Cinta bisa saja merupakan lawan benci, tapi kasih tak pernah merupakan lawan benci. Kita bisa saja sekarang membenci seseorang atau sesuatu yang pernah kita cintai, namun kita tak akan pernah bisa membenci sesuatu atau seseorang yang pernah kita kasihi. Bahkan ungkapan seperti itu, ungkapan 'yang pernah kita kasihi' itu, kurang tepat. Sejauh dalam ungkapan itu sendiri terkandung kemungkinan 'tidak mengasihi lagi'. Padahal, sekali kita mengasihi sesuatu atau seseorang, kita akan mengasihinya selamanya, seumur-hidup.
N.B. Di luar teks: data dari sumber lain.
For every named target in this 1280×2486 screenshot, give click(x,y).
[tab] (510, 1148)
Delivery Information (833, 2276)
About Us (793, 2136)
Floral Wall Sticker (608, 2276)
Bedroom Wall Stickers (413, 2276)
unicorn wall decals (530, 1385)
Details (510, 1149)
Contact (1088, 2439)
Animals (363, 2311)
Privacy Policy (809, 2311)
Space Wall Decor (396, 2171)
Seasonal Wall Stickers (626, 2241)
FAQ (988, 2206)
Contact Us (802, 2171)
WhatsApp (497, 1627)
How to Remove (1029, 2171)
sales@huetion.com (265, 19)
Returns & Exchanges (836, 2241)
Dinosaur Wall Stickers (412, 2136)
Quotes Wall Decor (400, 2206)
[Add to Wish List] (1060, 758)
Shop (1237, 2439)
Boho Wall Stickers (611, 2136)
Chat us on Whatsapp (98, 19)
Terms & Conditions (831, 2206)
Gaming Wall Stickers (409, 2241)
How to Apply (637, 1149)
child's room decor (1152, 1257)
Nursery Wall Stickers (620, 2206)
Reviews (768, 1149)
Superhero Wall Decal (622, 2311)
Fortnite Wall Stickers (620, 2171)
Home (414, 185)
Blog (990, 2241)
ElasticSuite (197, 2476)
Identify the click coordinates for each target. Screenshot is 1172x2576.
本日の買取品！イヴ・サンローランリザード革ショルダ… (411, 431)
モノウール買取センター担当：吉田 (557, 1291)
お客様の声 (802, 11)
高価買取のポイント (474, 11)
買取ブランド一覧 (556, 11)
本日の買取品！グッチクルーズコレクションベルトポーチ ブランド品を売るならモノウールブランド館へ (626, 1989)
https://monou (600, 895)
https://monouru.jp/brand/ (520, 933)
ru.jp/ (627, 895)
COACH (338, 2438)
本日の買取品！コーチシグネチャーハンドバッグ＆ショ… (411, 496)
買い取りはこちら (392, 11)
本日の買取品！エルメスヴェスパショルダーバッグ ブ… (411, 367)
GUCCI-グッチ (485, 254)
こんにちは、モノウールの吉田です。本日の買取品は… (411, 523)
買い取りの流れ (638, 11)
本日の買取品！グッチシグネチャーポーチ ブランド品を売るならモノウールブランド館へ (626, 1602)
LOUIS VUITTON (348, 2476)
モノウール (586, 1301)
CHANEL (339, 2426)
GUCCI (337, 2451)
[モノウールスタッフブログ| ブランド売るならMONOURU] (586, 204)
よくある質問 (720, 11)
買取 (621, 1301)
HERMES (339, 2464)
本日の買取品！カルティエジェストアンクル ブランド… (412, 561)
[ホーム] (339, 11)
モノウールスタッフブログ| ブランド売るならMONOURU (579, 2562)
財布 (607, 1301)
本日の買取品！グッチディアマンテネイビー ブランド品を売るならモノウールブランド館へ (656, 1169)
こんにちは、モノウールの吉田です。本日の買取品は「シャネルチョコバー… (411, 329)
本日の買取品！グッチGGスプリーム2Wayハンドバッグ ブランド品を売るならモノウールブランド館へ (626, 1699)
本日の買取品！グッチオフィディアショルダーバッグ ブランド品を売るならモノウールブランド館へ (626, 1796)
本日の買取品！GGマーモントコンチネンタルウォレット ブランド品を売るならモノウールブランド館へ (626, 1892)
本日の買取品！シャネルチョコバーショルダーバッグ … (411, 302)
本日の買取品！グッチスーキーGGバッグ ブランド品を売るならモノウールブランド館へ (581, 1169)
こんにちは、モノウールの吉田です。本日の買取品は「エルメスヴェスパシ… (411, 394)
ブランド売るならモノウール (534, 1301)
Setiap orang mencintai dirinya sendiri; dan ini merupakan sesuatu yang instingtif. Kalaupun seseorang tampak tidak begitu menyukai alur kehidupan yang sedang dijalaninya sekarang ini, tidaklah berarti ia tidak mencintai atau membenci kehidupannya sendiri karena dialah kehidupannya itu. Ketidak-sukaannya pada alur kehidupannya justru dipicu oleh rasa iba-diri yang mengakar kuat pada kecintaan pada kehidupan berjasad ini. Rasa iba-dirinya tak mau menerima kalau si diri ini mengalami penderitaan, dan sebaliknya akan dengan senang-hati berusaha memberinya yang terbagus —yang belum tentu berarti yang terbaik—, yang paling menyenangkan, yang paling memberi kenikmatan, kenyaman, ketenteraman; pendeknya yang —menurut kita— membahagiakan. Daripadanya, juga muncul prilaku 'pemanjaan-diri'. Secara naluriah, kita cenderung memanjakan yang kita cintai bukan?

Mengasihi tidak seperti itu. Kita memang bisa sedemikian mencintai kehidupan kita sendiri, tapi kita tidak bisa hanya mengasihi kehidupan kita ini saja. Mengasihi sesuatu tindakan universal; ia tidak bisa dibatasi hanya dalam satu sosok individu atau pribadi tertentu saja. Kalau mencintai bersifat individual atau personal, maka mengasihi bersifat universal. Saya memang bisa mengatakan kalau saya mencintai kehidupan saya ini, tapi tidak bisa mengatakan kalau saya mengasihi kehidupan saya; saya hanya bisa mengatakan kalau saya mengasihi kehidupan semua makhluk-hidup. Karena tindakan mengasihi ini sedemikian universalnya, dan tentu saja bukan sesuatu yang bersifat instingtif. Makanya, dalam mengasihi tidak akan pernah ada pemanjaan. Kita memang bisa memanjakan yang kita cintai, namun kita tak akan tega memanjakan yang kita kasihi.


Nah ... saat ini, adakah kasih di hati kita?